____ ESTRATTO FORNITO

Ispirato al romanzo di Henri Murger Scènes de la vie de bohème, il libretto ebbe una gestazione abbastanza laboriosa, per la difficoltà di adattare le situazioni e i personaggi del testo originario ai rigidi schemi e all'intelaiatura di un'opera musicale. L'orchestrazione della partitura procedette invece speditamente e fu completata nel dicembre 1895.
Meno di due mesi dopo, il 1º febbraio 1896, La bohème fu rappresentata per la prima volta al Teatro Regio di Torino, diretta dal ventinovenne maestro Arturo Toscanini, con buon successo di pubblico, mentre la critica ufficiale, dimostratasi all'inizio piuttosto ostile, dovette presto allinearsi ai generali consensi.
L'opera ha la stessa fonte e lo stesso titolo dell'omonimo spettacolo di Ruggero Leoncavallo, con cui al tempo Puccini ingaggiò una sfida.
L'opera è ambientata a Parigi e ne sono protagonisti un gruppo di giovani artisti, che vivono poveramente ma spensieratamente: lo scrittore Rodolfo, il pittore Marcello, il musicista Schaunard e il filosofo Colline. È la vigilia di Natale. Rodolfo è rimasto solo perché deve terminare l'articolo di fondo del "Castoro", quando alla porta della soffitta bussa la vicina di casa Mimì, giovane e graziosa fioraia, per farsi accendere il lume che si è spento. Fra i due ragazzi nasce l'amore e Rodolfo la convince ad unirsi a lui e agli amici, che si sono avviati a festeggiare da "Momus", nel Quartiere Latino. Tra la folla variopinta appare l'ex fiamma del pittore Marcello, Musetta, che lo aveva abbandonato per i soliti litigi e per correre dietro a nuove avventure. Dopo un primo momento di malcelata indifferenza Marcello cede nuovamente al fascino di Musetta ed essi, felici, si aggregano all'allegra brigata. La vita in comune si rivela però impossibile. Marcello e Musetta continuano a litigare. Tra Rodolfo e Mimì si creano incomprensioni e gelosie: Rodolfo accusa Mimì di leggerezza, ma in effetti sa che ella è gravemente malata e la vita di stenti che conduce con lui potrebbe esserle fatale, e per questo cerca di allontanarla. Ai due non resta che separarsi: lo faranno "alla stagione dei fiori".
Mimì non può vivere lontana da Rodolfo. Sentendosi ormai vicina alla morte, per rivederlo, torna alla soffitta dove avvenne il loro primo incontro. Qui Mimì ricorda con Rodolfo il tempo passato insieme e, dopo avergli rivelato che lo ama ancora, si spegne dolcemente.

________
____ INFORMAZIONI

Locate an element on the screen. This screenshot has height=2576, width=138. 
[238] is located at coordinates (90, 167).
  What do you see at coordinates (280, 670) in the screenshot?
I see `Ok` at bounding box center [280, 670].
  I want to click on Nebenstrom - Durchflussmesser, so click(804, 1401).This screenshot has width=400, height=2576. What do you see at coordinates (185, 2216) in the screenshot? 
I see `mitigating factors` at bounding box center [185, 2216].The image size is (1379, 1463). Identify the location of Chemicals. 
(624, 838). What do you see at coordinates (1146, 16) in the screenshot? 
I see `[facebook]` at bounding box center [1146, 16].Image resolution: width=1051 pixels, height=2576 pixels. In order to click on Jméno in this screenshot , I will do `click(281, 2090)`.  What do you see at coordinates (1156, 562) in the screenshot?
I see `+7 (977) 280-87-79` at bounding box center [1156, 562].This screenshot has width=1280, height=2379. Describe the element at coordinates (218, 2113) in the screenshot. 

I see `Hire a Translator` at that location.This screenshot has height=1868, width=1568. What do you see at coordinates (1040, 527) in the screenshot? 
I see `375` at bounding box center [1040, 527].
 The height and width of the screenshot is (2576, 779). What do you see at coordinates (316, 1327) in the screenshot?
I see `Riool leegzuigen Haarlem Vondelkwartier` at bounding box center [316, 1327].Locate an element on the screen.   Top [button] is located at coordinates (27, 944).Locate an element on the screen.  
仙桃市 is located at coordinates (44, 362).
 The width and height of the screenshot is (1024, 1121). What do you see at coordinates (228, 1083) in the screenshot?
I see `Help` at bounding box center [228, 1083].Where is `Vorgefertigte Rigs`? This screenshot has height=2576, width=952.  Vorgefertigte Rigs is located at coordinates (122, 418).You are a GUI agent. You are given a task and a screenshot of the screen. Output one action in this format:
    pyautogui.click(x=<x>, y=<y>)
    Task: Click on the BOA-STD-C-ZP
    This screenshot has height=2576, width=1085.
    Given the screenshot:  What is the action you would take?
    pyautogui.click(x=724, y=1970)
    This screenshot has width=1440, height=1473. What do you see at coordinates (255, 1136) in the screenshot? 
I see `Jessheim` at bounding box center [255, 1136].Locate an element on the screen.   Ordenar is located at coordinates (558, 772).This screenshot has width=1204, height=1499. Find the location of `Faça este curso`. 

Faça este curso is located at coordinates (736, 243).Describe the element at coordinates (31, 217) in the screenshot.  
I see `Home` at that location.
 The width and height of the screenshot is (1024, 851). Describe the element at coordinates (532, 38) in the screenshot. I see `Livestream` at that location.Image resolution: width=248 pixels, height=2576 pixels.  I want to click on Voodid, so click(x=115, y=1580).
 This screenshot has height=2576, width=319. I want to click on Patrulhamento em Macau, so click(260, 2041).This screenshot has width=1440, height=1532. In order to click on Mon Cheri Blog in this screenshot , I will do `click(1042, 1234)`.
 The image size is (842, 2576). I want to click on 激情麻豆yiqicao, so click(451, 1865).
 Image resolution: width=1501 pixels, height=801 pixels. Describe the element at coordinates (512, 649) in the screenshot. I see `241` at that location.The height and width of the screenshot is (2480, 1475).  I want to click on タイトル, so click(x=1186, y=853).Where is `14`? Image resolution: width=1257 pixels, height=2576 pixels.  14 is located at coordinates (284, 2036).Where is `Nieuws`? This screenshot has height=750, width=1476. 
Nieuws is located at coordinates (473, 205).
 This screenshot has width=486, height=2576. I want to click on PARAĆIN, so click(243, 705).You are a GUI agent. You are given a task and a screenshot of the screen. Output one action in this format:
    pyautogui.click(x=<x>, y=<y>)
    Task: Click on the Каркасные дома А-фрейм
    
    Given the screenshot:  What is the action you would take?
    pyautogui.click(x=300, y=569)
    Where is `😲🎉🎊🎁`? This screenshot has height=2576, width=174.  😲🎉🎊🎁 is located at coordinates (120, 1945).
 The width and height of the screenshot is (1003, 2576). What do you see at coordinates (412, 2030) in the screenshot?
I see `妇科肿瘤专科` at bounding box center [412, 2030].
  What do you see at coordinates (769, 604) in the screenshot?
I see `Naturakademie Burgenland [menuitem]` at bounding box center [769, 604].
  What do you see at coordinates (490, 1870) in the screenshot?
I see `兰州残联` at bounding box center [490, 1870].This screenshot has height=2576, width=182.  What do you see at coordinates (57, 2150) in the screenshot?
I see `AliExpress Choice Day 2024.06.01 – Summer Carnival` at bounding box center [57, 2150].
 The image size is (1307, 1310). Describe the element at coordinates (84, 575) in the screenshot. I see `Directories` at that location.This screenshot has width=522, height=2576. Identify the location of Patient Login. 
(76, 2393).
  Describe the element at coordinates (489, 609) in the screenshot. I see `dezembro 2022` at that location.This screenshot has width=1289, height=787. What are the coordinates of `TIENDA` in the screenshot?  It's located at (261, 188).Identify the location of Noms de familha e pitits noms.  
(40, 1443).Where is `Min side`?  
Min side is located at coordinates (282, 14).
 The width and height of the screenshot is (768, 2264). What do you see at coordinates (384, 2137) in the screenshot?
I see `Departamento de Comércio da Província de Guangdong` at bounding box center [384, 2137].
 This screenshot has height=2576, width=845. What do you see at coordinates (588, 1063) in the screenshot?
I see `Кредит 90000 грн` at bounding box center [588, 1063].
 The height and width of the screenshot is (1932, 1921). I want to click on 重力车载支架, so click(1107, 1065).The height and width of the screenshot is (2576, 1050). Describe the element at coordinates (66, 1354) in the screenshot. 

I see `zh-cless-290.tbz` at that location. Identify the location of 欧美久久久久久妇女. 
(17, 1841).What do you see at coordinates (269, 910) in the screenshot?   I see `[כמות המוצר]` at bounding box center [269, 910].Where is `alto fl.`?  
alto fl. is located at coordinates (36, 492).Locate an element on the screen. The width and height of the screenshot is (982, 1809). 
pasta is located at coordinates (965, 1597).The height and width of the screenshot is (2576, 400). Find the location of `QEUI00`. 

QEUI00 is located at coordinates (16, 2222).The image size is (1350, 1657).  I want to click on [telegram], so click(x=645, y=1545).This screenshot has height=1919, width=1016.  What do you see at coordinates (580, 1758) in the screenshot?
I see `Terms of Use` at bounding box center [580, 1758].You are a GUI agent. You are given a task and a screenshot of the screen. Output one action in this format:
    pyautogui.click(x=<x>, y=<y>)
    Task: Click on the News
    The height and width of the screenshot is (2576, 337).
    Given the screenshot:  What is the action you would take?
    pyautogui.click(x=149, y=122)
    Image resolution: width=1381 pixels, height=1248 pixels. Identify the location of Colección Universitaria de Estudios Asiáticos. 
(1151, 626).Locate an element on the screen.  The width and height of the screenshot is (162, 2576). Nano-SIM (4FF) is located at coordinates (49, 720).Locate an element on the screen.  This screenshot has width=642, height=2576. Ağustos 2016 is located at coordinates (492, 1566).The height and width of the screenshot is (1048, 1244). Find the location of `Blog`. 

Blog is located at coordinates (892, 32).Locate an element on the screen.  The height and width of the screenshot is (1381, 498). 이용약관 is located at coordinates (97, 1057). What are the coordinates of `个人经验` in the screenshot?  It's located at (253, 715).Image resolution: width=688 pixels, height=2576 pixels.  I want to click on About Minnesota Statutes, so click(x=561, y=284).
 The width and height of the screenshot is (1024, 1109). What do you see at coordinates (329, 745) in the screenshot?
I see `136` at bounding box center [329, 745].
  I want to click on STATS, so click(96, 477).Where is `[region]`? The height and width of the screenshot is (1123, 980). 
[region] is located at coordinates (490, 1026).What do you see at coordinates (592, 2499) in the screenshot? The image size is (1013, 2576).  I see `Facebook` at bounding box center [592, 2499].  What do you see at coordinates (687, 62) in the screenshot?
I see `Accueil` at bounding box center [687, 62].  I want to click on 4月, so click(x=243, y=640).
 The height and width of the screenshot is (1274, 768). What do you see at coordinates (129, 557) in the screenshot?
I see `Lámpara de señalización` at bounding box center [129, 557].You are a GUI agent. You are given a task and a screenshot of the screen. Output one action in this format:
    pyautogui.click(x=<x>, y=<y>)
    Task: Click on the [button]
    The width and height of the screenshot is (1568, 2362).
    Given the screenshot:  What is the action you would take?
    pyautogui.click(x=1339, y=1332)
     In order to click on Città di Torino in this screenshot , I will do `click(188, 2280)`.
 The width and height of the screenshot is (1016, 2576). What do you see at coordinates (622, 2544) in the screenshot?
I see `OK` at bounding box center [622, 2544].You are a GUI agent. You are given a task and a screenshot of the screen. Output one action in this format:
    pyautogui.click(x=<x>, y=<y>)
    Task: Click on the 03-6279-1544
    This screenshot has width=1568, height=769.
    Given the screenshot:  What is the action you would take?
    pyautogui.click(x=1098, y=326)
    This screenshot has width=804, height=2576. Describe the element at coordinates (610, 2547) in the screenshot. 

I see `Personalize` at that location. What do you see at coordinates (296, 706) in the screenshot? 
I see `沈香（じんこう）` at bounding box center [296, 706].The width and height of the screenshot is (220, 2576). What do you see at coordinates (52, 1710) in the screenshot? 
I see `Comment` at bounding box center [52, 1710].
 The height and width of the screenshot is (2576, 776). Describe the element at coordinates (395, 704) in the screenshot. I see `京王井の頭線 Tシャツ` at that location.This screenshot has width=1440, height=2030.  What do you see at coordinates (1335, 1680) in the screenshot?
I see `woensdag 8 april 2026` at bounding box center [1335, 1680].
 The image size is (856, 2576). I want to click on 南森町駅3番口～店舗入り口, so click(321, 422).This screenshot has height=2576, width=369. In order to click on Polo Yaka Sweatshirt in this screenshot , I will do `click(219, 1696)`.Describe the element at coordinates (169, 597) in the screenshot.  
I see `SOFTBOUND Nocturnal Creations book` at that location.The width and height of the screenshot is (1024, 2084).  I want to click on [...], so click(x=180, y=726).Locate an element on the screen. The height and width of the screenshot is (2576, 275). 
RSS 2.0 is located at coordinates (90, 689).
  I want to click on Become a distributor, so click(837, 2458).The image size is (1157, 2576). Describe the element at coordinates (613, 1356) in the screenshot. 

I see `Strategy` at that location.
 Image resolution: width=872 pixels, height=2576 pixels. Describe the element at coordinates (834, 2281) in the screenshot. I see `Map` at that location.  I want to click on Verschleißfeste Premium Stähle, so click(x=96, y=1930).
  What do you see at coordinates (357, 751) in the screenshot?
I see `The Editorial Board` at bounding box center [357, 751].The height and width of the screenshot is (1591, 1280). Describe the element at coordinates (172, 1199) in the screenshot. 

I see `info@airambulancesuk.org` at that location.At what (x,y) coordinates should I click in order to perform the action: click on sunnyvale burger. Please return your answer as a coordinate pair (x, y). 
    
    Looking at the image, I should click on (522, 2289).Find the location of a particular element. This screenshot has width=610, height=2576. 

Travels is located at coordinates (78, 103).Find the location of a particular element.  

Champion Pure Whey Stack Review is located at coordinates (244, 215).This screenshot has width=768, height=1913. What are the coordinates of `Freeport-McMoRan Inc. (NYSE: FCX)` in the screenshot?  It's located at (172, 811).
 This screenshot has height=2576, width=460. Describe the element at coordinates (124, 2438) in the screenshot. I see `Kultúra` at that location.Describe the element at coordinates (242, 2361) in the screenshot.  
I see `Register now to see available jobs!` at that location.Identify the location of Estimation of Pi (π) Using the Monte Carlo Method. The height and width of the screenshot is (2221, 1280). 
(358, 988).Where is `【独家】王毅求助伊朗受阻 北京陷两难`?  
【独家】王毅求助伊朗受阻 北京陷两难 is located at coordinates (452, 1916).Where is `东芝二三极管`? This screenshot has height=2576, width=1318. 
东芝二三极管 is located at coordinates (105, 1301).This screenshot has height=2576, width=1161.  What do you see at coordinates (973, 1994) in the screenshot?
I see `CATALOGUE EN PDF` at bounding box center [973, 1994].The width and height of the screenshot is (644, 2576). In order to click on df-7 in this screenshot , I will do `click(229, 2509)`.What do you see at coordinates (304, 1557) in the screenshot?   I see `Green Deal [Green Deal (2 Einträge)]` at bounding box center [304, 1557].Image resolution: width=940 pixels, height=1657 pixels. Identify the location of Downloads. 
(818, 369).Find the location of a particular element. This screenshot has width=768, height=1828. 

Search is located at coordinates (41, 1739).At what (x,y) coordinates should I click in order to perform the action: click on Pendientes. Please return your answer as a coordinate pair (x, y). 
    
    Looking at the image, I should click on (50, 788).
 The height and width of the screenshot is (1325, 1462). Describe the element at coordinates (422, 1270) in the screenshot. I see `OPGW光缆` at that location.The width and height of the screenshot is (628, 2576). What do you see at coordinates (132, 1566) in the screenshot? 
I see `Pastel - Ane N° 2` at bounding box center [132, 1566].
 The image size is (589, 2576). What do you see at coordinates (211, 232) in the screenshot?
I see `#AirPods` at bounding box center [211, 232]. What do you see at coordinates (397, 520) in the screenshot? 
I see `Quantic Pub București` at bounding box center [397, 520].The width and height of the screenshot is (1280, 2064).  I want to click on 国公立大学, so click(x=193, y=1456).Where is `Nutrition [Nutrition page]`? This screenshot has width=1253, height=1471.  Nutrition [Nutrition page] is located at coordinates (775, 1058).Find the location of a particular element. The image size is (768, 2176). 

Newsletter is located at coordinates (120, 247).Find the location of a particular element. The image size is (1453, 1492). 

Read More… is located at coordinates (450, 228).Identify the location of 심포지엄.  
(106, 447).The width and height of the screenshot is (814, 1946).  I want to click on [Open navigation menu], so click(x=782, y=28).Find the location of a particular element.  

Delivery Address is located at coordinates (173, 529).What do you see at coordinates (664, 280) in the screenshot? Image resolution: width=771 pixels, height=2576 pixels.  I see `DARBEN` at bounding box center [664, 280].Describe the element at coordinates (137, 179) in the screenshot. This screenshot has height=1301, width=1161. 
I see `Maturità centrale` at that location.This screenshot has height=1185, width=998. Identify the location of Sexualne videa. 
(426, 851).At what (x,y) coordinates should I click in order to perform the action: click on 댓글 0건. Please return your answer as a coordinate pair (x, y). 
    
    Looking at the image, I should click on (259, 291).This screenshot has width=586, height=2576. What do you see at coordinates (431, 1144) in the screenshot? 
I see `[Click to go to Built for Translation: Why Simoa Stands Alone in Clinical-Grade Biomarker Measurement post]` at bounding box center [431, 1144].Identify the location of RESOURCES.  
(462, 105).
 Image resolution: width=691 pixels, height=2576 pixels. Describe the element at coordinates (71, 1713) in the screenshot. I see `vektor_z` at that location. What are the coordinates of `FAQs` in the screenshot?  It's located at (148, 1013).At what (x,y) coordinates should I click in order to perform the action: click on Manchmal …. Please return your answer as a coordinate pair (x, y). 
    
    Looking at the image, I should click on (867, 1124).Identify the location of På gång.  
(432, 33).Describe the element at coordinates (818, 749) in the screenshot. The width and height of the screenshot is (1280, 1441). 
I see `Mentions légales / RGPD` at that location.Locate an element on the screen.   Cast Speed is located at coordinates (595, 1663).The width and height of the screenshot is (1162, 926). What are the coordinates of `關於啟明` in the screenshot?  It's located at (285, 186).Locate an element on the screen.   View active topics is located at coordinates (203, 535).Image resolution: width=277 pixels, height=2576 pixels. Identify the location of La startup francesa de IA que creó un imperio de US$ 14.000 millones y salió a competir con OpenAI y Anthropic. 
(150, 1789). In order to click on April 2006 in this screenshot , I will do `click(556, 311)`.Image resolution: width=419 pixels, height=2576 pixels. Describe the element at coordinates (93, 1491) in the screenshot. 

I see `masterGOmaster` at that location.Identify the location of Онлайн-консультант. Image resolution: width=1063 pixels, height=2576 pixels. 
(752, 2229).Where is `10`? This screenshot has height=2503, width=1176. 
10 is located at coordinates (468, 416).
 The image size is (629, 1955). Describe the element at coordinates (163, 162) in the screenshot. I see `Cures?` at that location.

________

*ISTRUZIONI DA SEGUIRE:*
Rispondi per favore a queste domande sull'estratto dedicato alla Bohème, contrassegnando le risposte con (a), (b), (c):
(a) In quale mese e anno fu completata l'orchestrazione della partitura?
(b) Chi diresse la prima rappresentazione al Teatro Regio di Torino?
(c) Qual è il mestiere di Mimì?

*AREA DI RISPOSTA:*
(a) Nel dicembre 1895.
(b) Il maestro Arturo Toscanini, allora ventinovenne.
(c) È una fioraia.